*Check your understanding:*
- a) Summarize the TNFα passage in two sentences.
- b) In the TNFα passage, reproduce the text verbatim from "Immunohistological examination of" to "(APAAP staining technique).".

*Text shown:*
== Segment start ==

Immunohistological examination of a sacroiliac biopsy specimen obtained by computed tomography guided biopsy of a 23 year old patient with ankylosing spondylitis, four years disease duration, with inflammatory back pain grade 6 on a visual analogue scale (0–10). The red staining indicates a mononuclear cell positive for TNFα (APAAP staining technique).

TNFα is a cytokine that is mainly produced by monocytes and macrophages and to a lesser degree by T cells. There are two specific receptors, a 55 kDa and a 75 kDa present on many cell types. TNFα mediates inflammatory and immunoregulatory activities. Effects on cells such as lymphocyte activation and fibroblast proliferation, on mediators such as other cytokines like interleukin 1(IL1), IL6 and IL8, chemokines, prostaglandins, metalloproteinases, on the vasculature by promoting angiogenesis and on upregulation of adhesion molecules and transendothelial migration of leucocytes are well described. In in vitro and in animal models TNFα causes fever, pain and cachexy, mobilises calcium from bone and induces apoptosis (for review see Beutler10). All theses mechanisms are proinflammatory but, moreover, TNFα has important physiological functions in immune responses against pathogens and may contribute to suppression of autoimmunity and malignancy.11 Blocking of these functions might lead to undesired side effects.

== Segment end ==

(Data items)
== Segment start ==

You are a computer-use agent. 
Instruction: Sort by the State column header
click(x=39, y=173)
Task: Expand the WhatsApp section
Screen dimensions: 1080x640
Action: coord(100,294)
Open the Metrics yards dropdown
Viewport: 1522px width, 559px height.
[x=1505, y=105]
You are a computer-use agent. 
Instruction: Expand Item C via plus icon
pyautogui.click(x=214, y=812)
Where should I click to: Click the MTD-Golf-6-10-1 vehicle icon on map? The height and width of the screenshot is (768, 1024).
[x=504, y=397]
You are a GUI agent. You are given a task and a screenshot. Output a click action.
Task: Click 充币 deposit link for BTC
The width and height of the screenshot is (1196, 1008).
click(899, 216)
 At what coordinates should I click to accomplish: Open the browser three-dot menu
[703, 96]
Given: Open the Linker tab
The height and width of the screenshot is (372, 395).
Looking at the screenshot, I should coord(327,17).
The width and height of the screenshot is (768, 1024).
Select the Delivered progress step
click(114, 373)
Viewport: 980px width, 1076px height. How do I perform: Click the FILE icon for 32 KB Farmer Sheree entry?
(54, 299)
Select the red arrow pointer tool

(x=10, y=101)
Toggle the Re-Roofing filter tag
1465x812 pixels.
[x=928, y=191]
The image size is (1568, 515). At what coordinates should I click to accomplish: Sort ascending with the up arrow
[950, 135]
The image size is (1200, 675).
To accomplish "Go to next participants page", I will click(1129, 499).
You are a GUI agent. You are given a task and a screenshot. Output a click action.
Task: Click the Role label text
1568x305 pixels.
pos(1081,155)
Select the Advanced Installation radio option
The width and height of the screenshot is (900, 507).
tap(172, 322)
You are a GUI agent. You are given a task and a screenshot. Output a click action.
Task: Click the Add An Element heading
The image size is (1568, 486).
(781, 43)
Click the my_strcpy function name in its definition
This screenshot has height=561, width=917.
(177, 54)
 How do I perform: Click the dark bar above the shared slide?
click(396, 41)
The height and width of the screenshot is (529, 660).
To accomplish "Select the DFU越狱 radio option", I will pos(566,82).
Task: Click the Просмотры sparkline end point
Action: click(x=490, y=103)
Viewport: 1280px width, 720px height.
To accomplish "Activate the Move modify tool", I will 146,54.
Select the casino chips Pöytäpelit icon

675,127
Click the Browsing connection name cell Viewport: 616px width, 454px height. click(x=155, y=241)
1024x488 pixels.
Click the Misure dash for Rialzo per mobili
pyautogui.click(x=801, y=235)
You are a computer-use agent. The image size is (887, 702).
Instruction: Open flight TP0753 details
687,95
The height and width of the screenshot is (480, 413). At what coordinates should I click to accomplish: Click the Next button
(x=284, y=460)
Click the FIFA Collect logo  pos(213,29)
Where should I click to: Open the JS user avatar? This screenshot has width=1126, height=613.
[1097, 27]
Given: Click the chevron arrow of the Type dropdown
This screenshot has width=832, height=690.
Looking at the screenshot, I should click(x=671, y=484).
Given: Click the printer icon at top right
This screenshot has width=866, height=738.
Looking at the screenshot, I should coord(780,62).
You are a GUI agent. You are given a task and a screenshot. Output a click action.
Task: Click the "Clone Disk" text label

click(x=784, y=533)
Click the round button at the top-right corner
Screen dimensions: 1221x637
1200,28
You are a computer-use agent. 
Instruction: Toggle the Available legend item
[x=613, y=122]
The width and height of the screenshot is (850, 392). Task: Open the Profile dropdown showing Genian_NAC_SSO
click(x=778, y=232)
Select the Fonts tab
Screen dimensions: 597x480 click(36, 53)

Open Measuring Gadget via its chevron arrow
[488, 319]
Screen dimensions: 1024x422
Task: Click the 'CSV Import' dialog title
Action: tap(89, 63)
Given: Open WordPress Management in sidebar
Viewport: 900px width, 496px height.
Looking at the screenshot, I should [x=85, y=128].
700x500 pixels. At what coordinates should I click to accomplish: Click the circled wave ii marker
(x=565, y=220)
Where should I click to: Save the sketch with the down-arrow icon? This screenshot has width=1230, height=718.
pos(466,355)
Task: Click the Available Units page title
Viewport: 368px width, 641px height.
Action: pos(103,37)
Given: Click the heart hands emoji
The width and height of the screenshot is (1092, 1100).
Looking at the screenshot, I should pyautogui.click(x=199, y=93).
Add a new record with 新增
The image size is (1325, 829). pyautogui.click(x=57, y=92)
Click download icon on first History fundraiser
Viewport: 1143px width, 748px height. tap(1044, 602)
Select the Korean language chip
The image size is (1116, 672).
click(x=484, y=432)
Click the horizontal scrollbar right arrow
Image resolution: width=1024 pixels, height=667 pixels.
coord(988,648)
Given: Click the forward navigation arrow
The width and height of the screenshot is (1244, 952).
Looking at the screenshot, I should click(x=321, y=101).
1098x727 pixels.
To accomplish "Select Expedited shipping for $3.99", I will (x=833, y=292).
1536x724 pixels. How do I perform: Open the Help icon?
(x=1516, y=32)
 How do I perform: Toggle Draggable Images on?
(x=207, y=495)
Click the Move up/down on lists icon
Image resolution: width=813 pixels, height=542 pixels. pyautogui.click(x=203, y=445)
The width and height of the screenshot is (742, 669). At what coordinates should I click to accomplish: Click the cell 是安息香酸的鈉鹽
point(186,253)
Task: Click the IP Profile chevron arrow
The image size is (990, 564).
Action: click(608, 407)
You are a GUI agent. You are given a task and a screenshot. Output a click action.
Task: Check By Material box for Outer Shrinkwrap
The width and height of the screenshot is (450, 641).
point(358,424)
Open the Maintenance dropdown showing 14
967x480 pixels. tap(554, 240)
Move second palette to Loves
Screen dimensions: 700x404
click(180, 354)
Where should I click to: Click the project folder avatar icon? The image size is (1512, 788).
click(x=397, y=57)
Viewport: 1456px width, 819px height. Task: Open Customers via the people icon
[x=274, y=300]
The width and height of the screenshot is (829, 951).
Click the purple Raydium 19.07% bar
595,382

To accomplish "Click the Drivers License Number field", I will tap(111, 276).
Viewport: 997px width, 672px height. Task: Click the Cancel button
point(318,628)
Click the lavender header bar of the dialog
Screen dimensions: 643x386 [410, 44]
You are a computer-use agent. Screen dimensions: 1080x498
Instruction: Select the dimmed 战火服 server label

== Segment end ==

*Responses to the exercise:*
- a) A sacroiliac biopsy specimen from a 23 year old patient with ankylosing spondylitis shows, through red staining, a mononuclear cell positive for TNFα. TNFα is a cytokine produced mainly by monocytes and macrophages that drives many proinflammatory mechanisms but also has important physiological functions in immune responses, so blocking it might lead to undesired side effects.

- b)
Immunohistological examination of a sacroiliac biopsy specimen obtained by computed tomography guided biopsy of a 23 year old patient with ankylosing spondylitis, four years disease duration, with inflammatory back pain grade 6 on a visual analogue scale (0–10). The red staining indicates a mononuclear cell positive for TNFα (APAAP staining technique).